::: Selection :::

Amazon CEO Targets Nvidia, Intel, Starlink in Letter
Amazon CEO Andy Jassy addressed competition from Nvidia, Intel, Starlink, and other companies in his annual shareholder letter released this week. The letter outlines Amazon’s position in cloud computing, artificial intelligence, and satellite services amid growing market pressures.
Jassy’s comments highlight concerns over Nvidia’s role in AI hardware, Intel’s processor market share, and Starlink’s expansion in broadband connectivity. He points to these rivals as key challenges for Amazon’s AWS division and broader operations. The letter, posted on Amazon’s investor relations site, covers the company’s 2025 performance and future plans.

::: Supplied material :::

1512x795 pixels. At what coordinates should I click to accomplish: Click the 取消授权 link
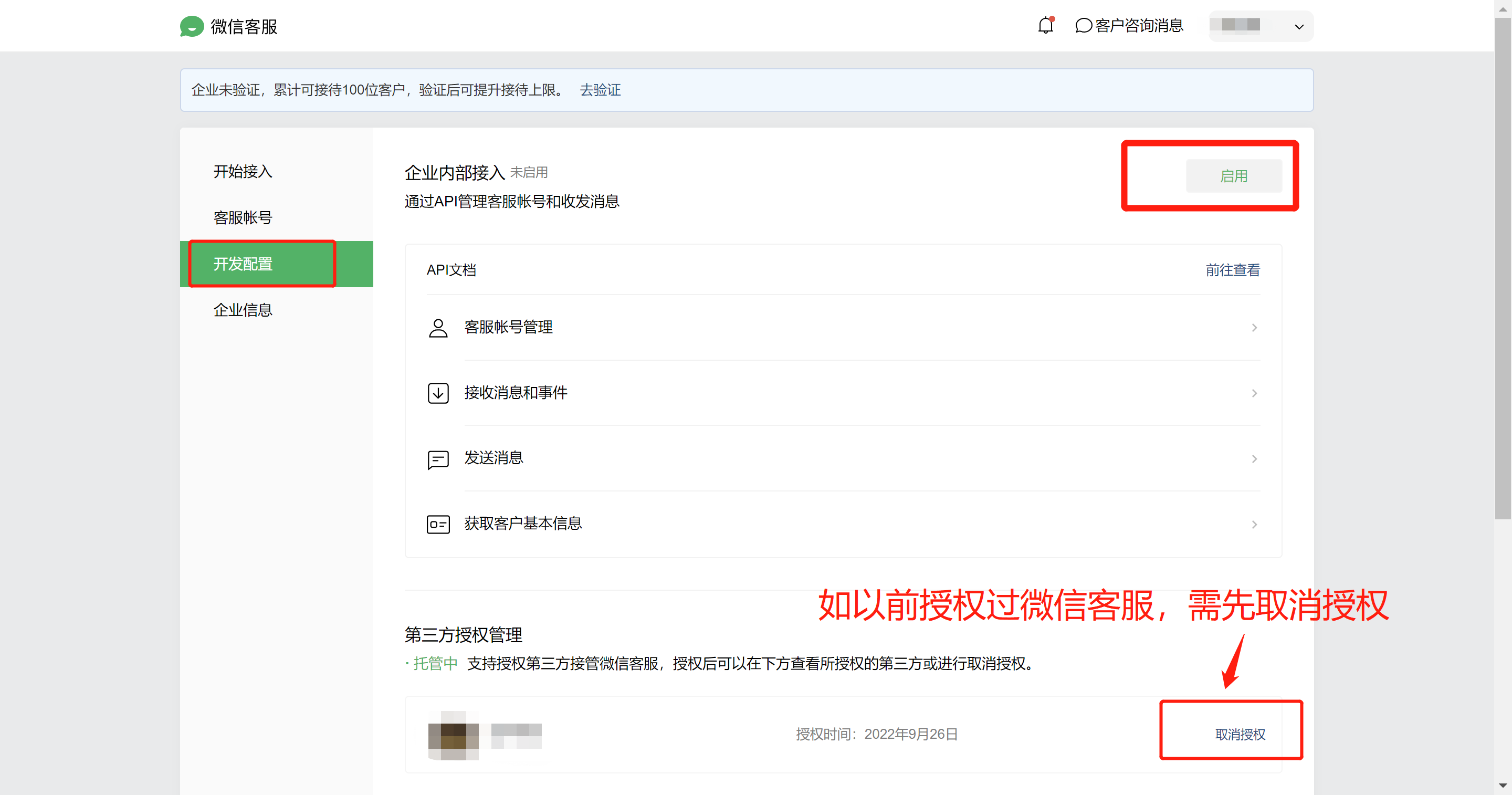(x=1240, y=735)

:::

[Written request]: Extend the article about Andy Jassy's shareholder letter, starting right after its last sentence. The data were taken from a source unrelated to the article about Andy Jassy's shareholder letter.

[Final result]:
Details from the Letter
The shareholder letter discusses Amazon’s investments in data centers and custom chips to counter Nvidia’s graphics processing units used in AI training. Jassy notes that reliance on third-party suppliers like Nvidia increases costs for AWS customers. He also mentions Intel’s efforts to regain ground in server chips, which compete directly with Amazon’s Graviton processors.
On Starlink, operated by SpaceX, Jassy raises issues with satellite internet’s impact on rural broadband markets where Amazon aims to expand through Project Kuiper. The letter describes Kuiper as Amazon’s response to such competitors, with plans for thousands of satellites by late 2026. Additional targets include other tech firms influencing e-commerce logistics and advertising.
Amazon reported $600 billion in revenue for 2025, with AWS contributing over 15% of that total. Jassy attributes growth to cloud services but warns of competitive threats that could affect margins.
Background on Competition
Amazon has faced intensified rivalry in AI and cloud sectors. Nvidia holds about 80% of the AI chip market, according to industry reports. Intel, meanwhile, partners with cloud providers while developing its own AI accelerators. Starlink, with over 6,000 satellites in orbit, provides internet to remote areas, overlapping with Amazon’s ambitions.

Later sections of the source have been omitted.